#20 [ARTICLE] En 2019, repartir avec un nouveau navire
Suite à une campagne de harcèlement administratif, politique et judiciaire ciblant l’Aquarius, SOS MEDITERRANEE annonçait début décembre sa décision de se séparer du navire qu’elle affrétait depuis le début de ses opérations. Après s’être vu retirer son pavillon sous pressions politiques à deux reprises (Gibraltar puis Panama), puis s’être fait menacer de mise sous séquestre par les autorités judiciaires italiennes, l’Aquarius ne pouvait plus constituer une solution durable pour sauver des vies en mer. Malgré tous nos efforts, nos négociations avec plusieurs pays pour retrouver un pavillon n’avaient pas abouti. Parallèlement, une éventuelle mise sous séquestre du navire aurait signifié un arrêt de l’Aquarius pour une durée indéterminée, sans pouvoir mettre un terme au contrat de location du navire et sans possibilités matérielles et financières de continuer à agir en mer. Nous avons donc pris la décision difficile mais salutaire de nous séparer de l’Aquarius pour mieux repartir en mer car sauver des vies est et restera notre mission !
Le nouveau navire que nous cherchons activement sera pour nous un nouvel outil. Plus récent que l’Aquarius, il sera paré d’un pavillon qui, nous l’espérons, résistera aux pressions politiques. À ce jour nous avons reçu de réelles propositions que nos équipes étudient méticuleusement. Ce navire doit en effet répondre à des critères techniques et des standards professionnels précis, notamment en termes de sûreté et de sécurité : être de taille sensiblement égale à celle de l’Aquarius, avec assez d’espace pour y installer une clinique, différents lieux d’accueil pour les rescapés et au moins deux canots de sauvetage semi-rigides pour nos opérations en mer.
Navires de sauvetage cherchent « lieu sûr » où débarquer
Pendant ce temps, en Méditerranée centrale, plusieurs navires d’ONG ont enfin pu retourner dans la zone de recherche et sauvetage en fin d’année 2018, après plusieurs mois bloqués au port suite à la criminalisation dont ils avaient été victimes. L’ONG espagnole Proactiva-Open Arms a secouru plus de 300 personnes au large de la Libye quelques jours avant Noël et, essuyant les refus de plusieurs pays côtiers pour débarquer les rescapés en lieu sûr, a navigué sept jours durant pour finalement accoster en Espagne.
Au même moment commençait le dernier « record » de l’attente pour les rescapés de la Méditerranée centrale à bord de deux autres navires d’ONG de sauvetage : des négociations impliquant quelques Etats européens et la Commission européenne ont plongé 49 rescapés dans une incertitude interminable, dégradante et inacceptable pendant 19 longs jours. Les navires des organisations allemandes Sea Watch et Sea Eye ont fait des ronds dans l’eau des jours durant, sans pouvoir accoster. Comble de l’indifférence européenne envers ces survivants, les côtes maltaises s’offraient tous les jours aux yeux des rescapés bloqués à bord des navires. Par désespoir, l’un d’eux a fini par sauter à l’eau pour tenter de rejoindre la terre ferme à la nage. Secouru par les équipes de sauveteurs, cet homme aura donc risqué sa vie en mer à deux reprises en quelques jours.

=-=-=

• _Consigne_
Énumérez les caractéristiques que l'article exige du nouveau navire après les mots « notamment en termes de sûreté et de sécurité ». Les lignes ne jouent aucun rôle dans cet exercice.

• _Données_
=-=-=

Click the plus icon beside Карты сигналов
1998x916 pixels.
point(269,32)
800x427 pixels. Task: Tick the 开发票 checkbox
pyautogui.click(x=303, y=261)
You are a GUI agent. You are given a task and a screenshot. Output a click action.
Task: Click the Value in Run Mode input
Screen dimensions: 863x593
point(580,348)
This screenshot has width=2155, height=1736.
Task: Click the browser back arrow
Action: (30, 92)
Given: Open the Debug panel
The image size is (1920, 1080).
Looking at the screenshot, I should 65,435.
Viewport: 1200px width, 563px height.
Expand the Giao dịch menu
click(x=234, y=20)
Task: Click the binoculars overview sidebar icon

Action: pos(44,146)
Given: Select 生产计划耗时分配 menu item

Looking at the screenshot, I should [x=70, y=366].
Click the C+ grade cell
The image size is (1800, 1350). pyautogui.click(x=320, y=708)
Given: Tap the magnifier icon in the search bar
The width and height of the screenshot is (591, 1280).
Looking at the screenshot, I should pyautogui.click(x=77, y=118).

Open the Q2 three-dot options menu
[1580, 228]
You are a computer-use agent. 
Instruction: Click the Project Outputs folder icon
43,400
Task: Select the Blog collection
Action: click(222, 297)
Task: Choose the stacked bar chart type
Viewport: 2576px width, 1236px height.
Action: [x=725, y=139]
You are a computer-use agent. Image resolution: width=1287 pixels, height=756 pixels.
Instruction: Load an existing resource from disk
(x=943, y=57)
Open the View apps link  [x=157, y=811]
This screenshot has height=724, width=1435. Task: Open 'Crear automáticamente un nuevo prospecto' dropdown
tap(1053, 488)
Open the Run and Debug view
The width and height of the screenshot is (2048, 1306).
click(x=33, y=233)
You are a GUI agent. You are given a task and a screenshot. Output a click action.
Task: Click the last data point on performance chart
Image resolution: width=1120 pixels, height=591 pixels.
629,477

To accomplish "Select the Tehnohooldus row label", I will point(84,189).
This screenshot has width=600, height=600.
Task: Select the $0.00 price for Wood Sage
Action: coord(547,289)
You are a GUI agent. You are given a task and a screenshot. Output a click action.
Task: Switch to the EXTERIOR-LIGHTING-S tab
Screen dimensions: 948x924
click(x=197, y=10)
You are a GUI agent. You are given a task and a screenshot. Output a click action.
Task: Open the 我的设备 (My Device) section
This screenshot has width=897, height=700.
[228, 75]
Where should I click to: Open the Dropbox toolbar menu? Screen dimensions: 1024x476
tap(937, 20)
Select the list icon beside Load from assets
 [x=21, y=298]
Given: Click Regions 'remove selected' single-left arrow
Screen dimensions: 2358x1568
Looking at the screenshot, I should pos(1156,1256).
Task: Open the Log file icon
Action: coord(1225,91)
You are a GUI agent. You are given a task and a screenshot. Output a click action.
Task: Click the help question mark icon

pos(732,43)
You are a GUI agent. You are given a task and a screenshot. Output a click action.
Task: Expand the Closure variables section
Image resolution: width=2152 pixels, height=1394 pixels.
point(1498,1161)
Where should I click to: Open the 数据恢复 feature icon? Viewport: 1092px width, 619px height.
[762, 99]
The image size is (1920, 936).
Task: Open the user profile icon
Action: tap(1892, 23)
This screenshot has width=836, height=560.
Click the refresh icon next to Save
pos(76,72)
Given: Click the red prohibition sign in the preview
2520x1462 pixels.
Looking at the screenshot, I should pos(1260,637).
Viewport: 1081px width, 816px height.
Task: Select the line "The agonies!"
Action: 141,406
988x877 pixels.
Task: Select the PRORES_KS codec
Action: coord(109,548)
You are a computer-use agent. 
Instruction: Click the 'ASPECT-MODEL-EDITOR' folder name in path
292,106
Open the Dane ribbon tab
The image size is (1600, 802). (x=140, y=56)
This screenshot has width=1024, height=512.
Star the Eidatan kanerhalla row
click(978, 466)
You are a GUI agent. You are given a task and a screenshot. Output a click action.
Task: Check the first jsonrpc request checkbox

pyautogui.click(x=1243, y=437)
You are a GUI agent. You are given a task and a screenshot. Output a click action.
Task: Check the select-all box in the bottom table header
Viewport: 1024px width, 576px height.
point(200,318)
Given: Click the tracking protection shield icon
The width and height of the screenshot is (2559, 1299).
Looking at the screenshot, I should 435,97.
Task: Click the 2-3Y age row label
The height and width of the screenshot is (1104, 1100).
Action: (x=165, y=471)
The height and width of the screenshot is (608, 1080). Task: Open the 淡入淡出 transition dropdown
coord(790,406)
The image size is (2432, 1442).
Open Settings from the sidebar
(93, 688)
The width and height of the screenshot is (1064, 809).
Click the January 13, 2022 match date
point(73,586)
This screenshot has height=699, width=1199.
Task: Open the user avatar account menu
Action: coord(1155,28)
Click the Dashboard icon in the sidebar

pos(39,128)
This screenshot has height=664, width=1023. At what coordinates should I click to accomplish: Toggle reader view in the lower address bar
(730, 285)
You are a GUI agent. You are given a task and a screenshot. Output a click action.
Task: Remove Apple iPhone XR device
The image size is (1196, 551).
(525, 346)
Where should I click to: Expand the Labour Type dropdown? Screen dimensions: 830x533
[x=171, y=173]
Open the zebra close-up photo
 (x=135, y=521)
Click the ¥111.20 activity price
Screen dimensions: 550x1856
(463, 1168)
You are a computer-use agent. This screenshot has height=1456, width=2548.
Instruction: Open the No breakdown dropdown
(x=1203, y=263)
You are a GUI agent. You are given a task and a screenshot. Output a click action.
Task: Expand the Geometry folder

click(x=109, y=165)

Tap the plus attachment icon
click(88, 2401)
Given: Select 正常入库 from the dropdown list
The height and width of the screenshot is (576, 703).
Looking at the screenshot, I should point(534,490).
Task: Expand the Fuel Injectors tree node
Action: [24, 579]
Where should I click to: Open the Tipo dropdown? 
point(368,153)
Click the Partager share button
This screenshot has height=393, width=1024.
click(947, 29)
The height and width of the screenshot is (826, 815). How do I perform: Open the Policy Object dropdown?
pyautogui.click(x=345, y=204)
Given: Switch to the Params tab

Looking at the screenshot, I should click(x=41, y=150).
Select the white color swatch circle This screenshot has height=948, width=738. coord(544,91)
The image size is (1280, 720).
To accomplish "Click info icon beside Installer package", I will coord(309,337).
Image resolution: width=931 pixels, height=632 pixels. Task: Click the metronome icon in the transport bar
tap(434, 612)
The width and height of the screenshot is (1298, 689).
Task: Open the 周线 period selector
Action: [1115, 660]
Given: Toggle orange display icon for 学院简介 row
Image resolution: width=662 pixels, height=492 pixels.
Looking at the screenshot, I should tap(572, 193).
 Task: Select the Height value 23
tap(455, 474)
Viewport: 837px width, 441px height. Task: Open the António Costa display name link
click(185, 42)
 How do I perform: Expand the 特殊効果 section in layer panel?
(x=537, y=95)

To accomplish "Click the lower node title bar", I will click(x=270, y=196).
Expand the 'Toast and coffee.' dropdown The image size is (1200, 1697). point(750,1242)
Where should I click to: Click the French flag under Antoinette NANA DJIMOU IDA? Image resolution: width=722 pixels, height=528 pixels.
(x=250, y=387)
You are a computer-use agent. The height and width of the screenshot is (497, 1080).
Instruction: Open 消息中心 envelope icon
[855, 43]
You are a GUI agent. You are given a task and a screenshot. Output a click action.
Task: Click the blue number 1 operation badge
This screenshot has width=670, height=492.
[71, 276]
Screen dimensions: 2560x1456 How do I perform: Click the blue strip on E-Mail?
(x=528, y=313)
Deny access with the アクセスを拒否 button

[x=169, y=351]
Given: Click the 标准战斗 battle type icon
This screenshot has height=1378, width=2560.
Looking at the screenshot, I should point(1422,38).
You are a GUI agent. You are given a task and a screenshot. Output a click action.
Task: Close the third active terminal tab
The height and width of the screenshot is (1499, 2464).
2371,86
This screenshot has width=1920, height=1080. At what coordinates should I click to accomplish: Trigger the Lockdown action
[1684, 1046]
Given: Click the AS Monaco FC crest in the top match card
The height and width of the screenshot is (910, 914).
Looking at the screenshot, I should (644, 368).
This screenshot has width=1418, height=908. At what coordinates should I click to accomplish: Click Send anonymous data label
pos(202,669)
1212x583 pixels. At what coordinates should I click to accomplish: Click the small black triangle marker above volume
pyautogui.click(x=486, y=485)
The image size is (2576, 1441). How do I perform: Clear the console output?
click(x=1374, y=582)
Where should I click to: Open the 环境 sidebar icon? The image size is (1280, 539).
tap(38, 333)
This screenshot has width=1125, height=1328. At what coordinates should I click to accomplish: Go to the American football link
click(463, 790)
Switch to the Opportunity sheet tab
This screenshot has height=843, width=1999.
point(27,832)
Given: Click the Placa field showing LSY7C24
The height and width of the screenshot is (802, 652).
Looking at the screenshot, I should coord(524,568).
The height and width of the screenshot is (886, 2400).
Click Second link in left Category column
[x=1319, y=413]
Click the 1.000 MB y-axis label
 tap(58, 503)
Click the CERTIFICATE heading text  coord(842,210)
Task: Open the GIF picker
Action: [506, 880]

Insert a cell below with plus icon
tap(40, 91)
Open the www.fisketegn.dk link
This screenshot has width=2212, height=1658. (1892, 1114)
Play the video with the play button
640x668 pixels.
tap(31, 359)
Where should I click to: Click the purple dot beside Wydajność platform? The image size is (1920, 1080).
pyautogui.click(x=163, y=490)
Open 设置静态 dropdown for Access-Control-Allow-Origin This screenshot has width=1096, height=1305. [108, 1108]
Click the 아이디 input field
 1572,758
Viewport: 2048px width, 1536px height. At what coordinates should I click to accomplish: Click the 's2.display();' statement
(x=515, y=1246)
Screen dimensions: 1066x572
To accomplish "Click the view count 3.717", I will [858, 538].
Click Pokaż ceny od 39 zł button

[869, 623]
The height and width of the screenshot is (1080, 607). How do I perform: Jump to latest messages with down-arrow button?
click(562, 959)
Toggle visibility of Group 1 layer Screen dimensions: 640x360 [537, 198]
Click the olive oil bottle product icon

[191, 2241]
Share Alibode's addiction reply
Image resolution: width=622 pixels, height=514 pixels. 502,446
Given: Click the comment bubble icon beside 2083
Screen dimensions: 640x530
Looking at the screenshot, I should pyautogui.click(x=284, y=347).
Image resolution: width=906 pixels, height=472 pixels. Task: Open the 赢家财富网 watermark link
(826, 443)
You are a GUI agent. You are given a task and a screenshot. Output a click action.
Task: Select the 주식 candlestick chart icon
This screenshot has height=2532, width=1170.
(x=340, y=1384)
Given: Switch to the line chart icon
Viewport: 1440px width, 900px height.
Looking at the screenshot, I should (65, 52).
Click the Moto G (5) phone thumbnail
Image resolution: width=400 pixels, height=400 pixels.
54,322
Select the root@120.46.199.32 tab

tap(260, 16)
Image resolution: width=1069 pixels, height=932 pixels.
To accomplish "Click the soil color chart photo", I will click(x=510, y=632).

=-=-=

• _Réponse_
- Être de taille sensiblement égale à celle de l'Aquarius
- Avoir assez d'espace pour y installer une clinique
- Disposer de différents lieux d'accueil pour les rescapés
- Disposer d'au moins deux canots de sauvetage semi-rigides pour les opérations en mer